Reply (https://github.com/doy/reply): 2013 - 2016
I wrote Reply, a lightweight and extensible REPL for Perl. It includes many
useful features such as tab completion and history support.
Dungeon Crawl Stone Soup (https://crawl.develz.org/): 2009 - 2016
I was a member of the development team for Dungeon Crawl Stone Soup, a
roguelike game written in C++ and Lua. I contributed several features to
the game and was also the release manager for the 0.6 release.
Plack (https://plackperl.org/): 2012 - 2013
I was a member of the core development team for PSGI and Plack, the
specification for Perl web server/application interaction (similar to
Python's WSGI and Ruby's Rack).
Perl (https://www.perl.org/): 2011 - 2013
I was the release manager for the 5.17.1 development release of Perl, and I
have also contributed many bug fixes. I was also a lead developer on the
p5-mop project, a prototype of a new object system for Perl.
Moose (https://metacpan.org/dist/Moose): 2009 - 2013
I was a member of the development team for Moose, which provides advanced
object orientation capabilities to Perl. I was also the release manager
from 2011 - 2012.
TAEB (https://taeb.github.io/): 2008 - 2011
I was one of the lead framework developers for TAEB, a Perl framework for
programmatic interaction with the game NetHack. I was also the primary
developer for the leading bot written with TAEB framework.
=========
Education
=========
Recurse Center
New York, NY
Student
September 2014 - November 2014
University of Illinois at Urbana-Champaign, College of Engineering
Urbana, IL
Bachelor of Science in Computer Science with Minor in Mathematics
August 2004 - May 2008
- Overall GPA: 3.61, Technical GPA: 3.81
- James Scholar in Engineering (2004 - 2005)

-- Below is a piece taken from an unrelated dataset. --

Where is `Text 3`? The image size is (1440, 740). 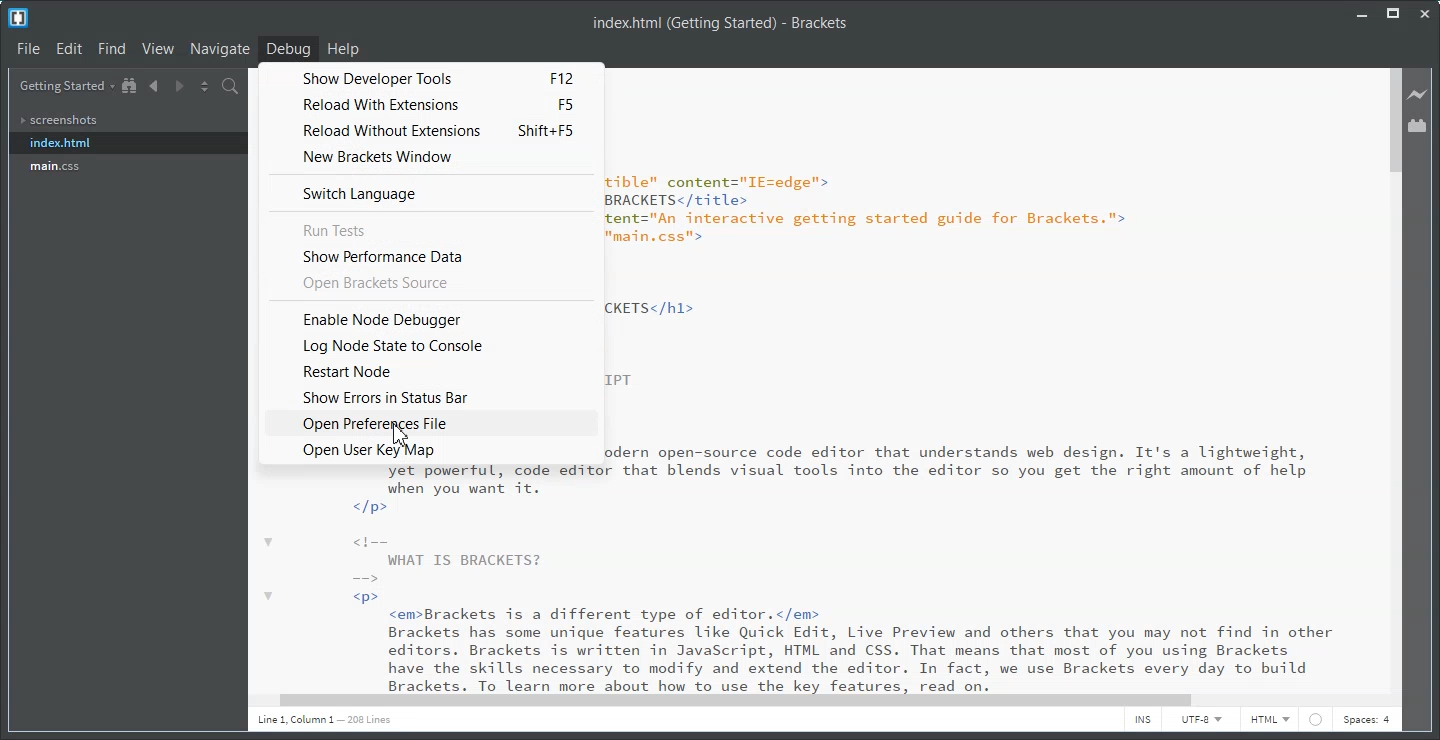 Text 3 is located at coordinates (952, 318).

- Dean's List (Fall 2004 - Fall 2006)
- Graduated with Honors
=====
Talks
=====
Slides and videos (where available) for these talks can be found at
http://tozt.net/talks.html.
Introduction to Rust (50 min): YAPC::NA 2014
This talk describes the Rust programming language, touching on its major
features and design philosophies that make it interesting.
Dependency Injection with Bread::Board (50 min): YAPC::NA 2012, YAPC::EU 2012
This talk provides an overview of dependency injection, and gives concrete
examples of it using the Bread::Board and Bread::Board::Declare Perl
modules.
OX - the hardest working two letters in Perl (50 min): YAPC::NA 2011
This talk describes the OX web framework for Perl (mentioned above in the
Projects section), including a conceptual overview and usage examples.
Extending Moose (50 min): YAPC::NA 2010
This talk goes into detail describing Moose's meta object protocol,
including what it is, how it works, and how you can extend it.
======
Skills
======
Languages: I am fluent in Rust, Ruby, Go, C, Perl, Lua, and shell.